To me this is great news and saves a lot of time but my manager seems to think that the first approach (starting low then increasing search tolerance) is better.
Please could anyone with a bit of Network Analyst experience confirm that it is indeed ok to just use the default 5000 metre search tolerance (in most cases) rather than 3 separate runs with all the usual joining files etc. assocoated with it. I know this depends on your data but I just mean generally.
The fact that the results were exactly the same to a tee (and this was thousands of measurements) really makes me believe that the best approach is to use the default search tolerance where possible because it locates the feature onto its closest or first part of the network anyway.
My manager needs convincing even though I showed her that the results were the same and would be grateful if anyone else could confirm they use the same method.
I hope this makes sense and that the information is of some use to some Network Analyst users - it could save time.
Thanks again and any comments are welcome.
Regards
Scottaidh
In order to calculate an OD Cost Matrix (or any of the other Network Analyst analyses), you have to add your point locations to the NA layer. For instance, you have to take your post codes and add them as Origins. What this procedure does is it examines the original geographic location of the post codes and finds the location on the network where that location falls. So, if a point falls a few meters off the side of the road, it assumes that the starting point of any journey originating at that point would just be the closest point on the road network to that point. It's like the point where the driveway touches the street, even if you would have to drive 100 meters down the driveway to actually reach the front door.
The Search Tolerance simply determines how far from a road a point is allowed to be before it is considered to be too far from the network to be considered in the analysis. For instance, if you have a point that accidentally got placed way out in the middle of the ocean, a search tolerance of 5000 meters will generally ensure that that point is excluded from the calculation (and you'll see an error on that point saying it couldn't be located on the network).
The reason you would want to use a very small search tolerance is if you have some compelling reason to insist that all points must be very close to the network. If, for your analysis, you don't care, as long as they're not accidentally placed way out in the middle of the ocean, then the default search tolerance, or any reasonable search tolerance you determine, should be fine.

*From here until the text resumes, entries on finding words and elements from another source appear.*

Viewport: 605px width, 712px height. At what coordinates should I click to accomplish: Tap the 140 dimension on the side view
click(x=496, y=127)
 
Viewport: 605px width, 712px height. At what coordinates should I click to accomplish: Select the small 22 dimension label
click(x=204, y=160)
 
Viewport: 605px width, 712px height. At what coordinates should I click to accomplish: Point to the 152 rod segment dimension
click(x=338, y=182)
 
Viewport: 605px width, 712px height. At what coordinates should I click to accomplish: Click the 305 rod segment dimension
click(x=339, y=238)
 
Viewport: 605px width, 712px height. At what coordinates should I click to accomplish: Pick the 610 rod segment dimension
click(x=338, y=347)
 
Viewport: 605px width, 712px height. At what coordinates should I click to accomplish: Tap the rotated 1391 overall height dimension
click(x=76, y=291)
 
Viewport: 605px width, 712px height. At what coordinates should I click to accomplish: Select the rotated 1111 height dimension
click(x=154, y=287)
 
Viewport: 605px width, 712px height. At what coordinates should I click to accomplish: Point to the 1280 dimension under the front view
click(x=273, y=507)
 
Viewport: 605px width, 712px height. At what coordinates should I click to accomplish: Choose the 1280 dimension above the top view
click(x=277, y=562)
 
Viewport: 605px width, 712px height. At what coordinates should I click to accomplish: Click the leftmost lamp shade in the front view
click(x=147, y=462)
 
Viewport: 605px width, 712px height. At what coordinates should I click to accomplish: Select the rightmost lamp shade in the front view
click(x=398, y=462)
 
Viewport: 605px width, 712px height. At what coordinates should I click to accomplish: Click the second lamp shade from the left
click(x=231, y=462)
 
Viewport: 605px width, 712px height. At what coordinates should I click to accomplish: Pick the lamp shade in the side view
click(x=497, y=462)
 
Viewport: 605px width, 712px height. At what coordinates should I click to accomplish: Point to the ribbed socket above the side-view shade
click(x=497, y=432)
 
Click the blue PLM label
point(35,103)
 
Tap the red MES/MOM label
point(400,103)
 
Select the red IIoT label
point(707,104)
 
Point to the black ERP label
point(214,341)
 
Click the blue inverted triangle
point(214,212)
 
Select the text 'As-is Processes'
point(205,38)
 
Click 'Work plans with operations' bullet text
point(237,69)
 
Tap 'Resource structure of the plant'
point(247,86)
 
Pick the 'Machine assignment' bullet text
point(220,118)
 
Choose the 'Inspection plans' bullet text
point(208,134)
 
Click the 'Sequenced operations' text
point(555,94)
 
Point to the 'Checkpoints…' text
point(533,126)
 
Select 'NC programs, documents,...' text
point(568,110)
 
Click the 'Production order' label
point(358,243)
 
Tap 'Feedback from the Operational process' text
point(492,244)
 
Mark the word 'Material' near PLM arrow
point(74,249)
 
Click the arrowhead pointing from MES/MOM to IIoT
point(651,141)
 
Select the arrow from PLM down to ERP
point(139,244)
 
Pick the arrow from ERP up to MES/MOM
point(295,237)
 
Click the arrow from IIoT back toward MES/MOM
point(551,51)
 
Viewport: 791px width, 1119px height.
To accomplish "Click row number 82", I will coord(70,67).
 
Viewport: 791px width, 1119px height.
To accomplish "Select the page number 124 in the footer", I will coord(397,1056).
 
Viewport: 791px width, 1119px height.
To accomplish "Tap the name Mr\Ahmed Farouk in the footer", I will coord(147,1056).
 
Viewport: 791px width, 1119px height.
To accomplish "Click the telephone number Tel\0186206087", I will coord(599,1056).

You got the same results for each OD pair when loading them all together with a large search tolerance and when you loaded them in three tiers of search tolerance. This is completely expected, and correct. The travel time between two points on the network should be exactly the same if those two points snapped to the same point on the network each time you loaded them. Since search tolerance is simply a limit after which the point will be ignored, it should always locate at the same point if it locates at all, unless you adjust the location settings in some other way.
Now, if you're trying to calculate shops within 800 meters of each postcode, and your search tolerance is 5000 meters, it is conceivable that you might have a few problems. The 800 meter limit you can set on your OD Cost Matrix is 800 meters of network distance. The setback from the street isn't factored in. So, if you have a post code that is set back 4000 meters from the street, and a shop that is set back 4000 meters from the street, but they snap to points on the road that are only 500 meters from one another, then they will show up as below your 800 meter threshold, even though if you consider the distance you have to walk along the driveways to get to the actual locations set back from the street, it would be 8500 meters.
If you wanted to get really fancy, you could pre-calculate the distance to the network and add that in as an extra, individual amount of impedance for each Origin and Destination (you can use the Attr_ field).
That said, what are your post codes, anyway? Are they just centroids of some polygon postal code region? If so, then the actual location of the centroid isn't very meaningful. I mean, a postal code doesn't have a driveway, right? So the road setback may not be worth considering to the level of exactness I just described. It's up to you to figure out what works best for your data, but hopefully the above description will help your boss understand the nuances of search tolerance a bit better. There's no need to do the analysis in three tiers if the only thing you would be changing is the search tolerance.